Kimi Work, Moonshot AI's local desktop agent, just got a significant upgrade: Goal Mode. The feature lets you hand the agent a high-level objective and walk away -- it keeps running, round after round, until the task is finished or you tell it to stop. It's the clearest signal yet that Moonshot is building toward something closer to an autonomous digital coworker than a chat assistant.

What Goal Mode actually does

Goal Mode lets you hand Kimi a goal and have it keep working toward that goal on its own. Instead of answering a single turn, Kimi saves the goal as a persistent state and, at the end of each round, decides what to do next: whether the goal is complete, blocked, paused, or ready to continue into another round. As long as your computer stays on, a goal can keep running across many rounds without you starting over each time.

This is a meaningful shift from how most AI tools work. Standard agent sessions are stateless -- you prompt, it responds, the context resets. Goal Mode breaks that pattern by treating the objective as a persistent first-class entity with its own lifecycle. The agent tracks whether it's making progress, what's blocking it, and what the next logical step is -- all without you having to re-engage after every step.

Rather than returning a one-shot answer, Kimi Work operates as a workflow loop: it assigns and executes sub-tasks across its agent swarm, verifies the results, and feeds them back into the next round of work. The entire process remains observable and open to human intervention.

The engine underneath

Kimi Work runs on Kimi K2.6, a roughly 1-trillion-parameter mixture-of-experts model with about 32 billion active parameters per token, a 256K-token context window, and an Agent Swarm system that scales to 300 sub-agents across up to 4,000 coordinated steps.

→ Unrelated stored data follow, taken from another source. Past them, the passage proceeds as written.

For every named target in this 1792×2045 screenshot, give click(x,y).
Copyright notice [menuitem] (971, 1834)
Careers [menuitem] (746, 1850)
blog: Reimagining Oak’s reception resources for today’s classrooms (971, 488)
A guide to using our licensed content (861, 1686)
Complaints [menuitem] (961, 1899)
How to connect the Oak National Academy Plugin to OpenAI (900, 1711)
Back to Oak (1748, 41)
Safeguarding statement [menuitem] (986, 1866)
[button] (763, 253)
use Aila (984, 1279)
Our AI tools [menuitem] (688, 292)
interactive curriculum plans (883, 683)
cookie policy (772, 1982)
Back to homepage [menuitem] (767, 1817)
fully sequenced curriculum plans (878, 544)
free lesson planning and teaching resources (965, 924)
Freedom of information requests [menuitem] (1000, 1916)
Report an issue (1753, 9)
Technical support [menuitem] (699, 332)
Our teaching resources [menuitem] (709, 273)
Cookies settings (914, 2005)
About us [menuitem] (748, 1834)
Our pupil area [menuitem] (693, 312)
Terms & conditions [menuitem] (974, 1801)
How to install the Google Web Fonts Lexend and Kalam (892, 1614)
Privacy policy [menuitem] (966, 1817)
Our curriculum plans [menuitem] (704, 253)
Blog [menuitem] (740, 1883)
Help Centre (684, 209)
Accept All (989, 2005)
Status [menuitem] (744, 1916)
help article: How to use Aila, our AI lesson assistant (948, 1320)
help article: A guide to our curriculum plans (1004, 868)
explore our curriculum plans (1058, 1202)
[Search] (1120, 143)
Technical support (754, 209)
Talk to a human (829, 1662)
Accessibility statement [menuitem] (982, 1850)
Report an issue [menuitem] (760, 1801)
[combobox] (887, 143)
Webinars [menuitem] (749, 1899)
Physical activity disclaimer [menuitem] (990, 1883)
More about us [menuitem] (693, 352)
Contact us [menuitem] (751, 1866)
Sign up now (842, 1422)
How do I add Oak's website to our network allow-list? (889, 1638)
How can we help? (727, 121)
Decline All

Mixture-of-Experts (MoE) is an architecture where only a fraction of the model's parameters activate for any given input -- it lets you get the capability of a massive model without paying the full compute cost at inference time.

The 300-agent ceiling is a threefold increase from the 100-agent ceiling of its predecessor, Kimi K2.5. K2.6 can manage workflows spanning roughly 4,000 steps, up from 1,500 steps with K2.5. That's the difference between an AI that can draft a memo and one that can research a topic across multiple sources, cross-reference data, build a spreadsheet, write a summary, and schedule a follow-up meeting.